Please set down the entries below once more, exactly.

Records supplied Start Marker

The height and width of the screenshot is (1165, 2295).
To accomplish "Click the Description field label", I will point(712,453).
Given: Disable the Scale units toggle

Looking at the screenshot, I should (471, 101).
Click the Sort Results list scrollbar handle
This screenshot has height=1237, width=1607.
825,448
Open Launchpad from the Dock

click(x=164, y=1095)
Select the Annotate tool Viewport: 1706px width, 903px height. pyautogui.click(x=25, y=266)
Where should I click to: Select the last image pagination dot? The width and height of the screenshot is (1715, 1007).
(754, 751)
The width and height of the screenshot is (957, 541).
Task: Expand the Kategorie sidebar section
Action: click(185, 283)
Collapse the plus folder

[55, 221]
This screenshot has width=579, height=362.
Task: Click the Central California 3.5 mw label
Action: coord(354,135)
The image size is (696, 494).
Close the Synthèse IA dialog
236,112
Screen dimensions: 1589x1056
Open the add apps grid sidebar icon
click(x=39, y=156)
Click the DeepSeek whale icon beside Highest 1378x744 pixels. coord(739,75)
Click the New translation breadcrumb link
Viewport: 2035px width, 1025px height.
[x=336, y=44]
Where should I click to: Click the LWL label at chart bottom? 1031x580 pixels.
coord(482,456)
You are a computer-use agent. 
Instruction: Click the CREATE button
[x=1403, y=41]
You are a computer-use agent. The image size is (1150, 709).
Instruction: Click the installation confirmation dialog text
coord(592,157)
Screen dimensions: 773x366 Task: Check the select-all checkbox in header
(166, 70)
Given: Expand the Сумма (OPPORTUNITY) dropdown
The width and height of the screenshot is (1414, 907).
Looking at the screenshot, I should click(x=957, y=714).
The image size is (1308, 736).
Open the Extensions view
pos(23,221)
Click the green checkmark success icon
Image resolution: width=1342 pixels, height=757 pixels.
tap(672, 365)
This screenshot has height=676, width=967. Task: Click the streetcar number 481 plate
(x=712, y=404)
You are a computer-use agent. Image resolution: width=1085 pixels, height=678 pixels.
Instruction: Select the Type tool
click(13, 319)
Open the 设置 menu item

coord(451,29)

Records supplied End Marker

### Final answer
The height and width of the screenshot is (1165, 2295).
To accomplish "Click the Description field label", I will point(712,453).
Given: Disable the Scale units toggle

Looking at the screenshot, I should (471, 101).
Click the Sort Results list scrollbar handle
This screenshot has height=1237, width=1607.
825,448
Open Launchpad from the Dock

click(x=164, y=1095)
Select the Annotate tool Viewport: 1706px width, 903px height. pyautogui.click(x=25, y=266)
Where should I click to: Select the last image pagination dot? The width and height of the screenshot is (1715, 1007).
(754, 751)
The width and height of the screenshot is (957, 541).
Task: Expand the Kategorie sidebar section
Action: click(185, 283)
Collapse the plus folder

[55, 221]
This screenshot has width=579, height=362.
Task: Click the Central California 3.5 mw label
Action: coord(354,135)
The image size is (696, 494).
Close the Synthèse IA dialog
236,112
Screen dimensions: 1589x1056
Open the add apps grid sidebar icon
click(x=39, y=156)
Click the DeepSeek whale icon beside Highest 1378x744 pixels. coord(739,75)
Click the New translation breadcrumb link
Viewport: 2035px width, 1025px height.
[x=336, y=44]
Where should I click to: Click the LWL label at chart bottom? 1031x580 pixels.
coord(482,456)
You are a computer-use agent. 
Instruction: Click the CREATE button
[x=1403, y=41]
You are a computer-use agent. The image size is (1150, 709).
Instruction: Click the installation confirmation dialog text
coord(592,157)
Screen dimensions: 773x366 Task: Check the select-all checkbox in header
(166, 70)
Given: Expand the Сумма (OPPORTUNITY) dropdown
The width and height of the screenshot is (1414, 907).
Looking at the screenshot, I should click(x=957, y=714).
The image size is (1308, 736).
Open the Extensions view
pos(23,221)
Click the green checkmark success icon
Image resolution: width=1342 pixels, height=757 pixels.
tap(672, 365)
This screenshot has height=676, width=967. Task: Click the streetcar number 481 plate
(x=712, y=404)
You are a computer-use agent. Image resolution: width=1085 pixels, height=678 pixels.
Instruction: Select the Type tool
click(13, 319)
Open the 设置 menu item

coord(451,29)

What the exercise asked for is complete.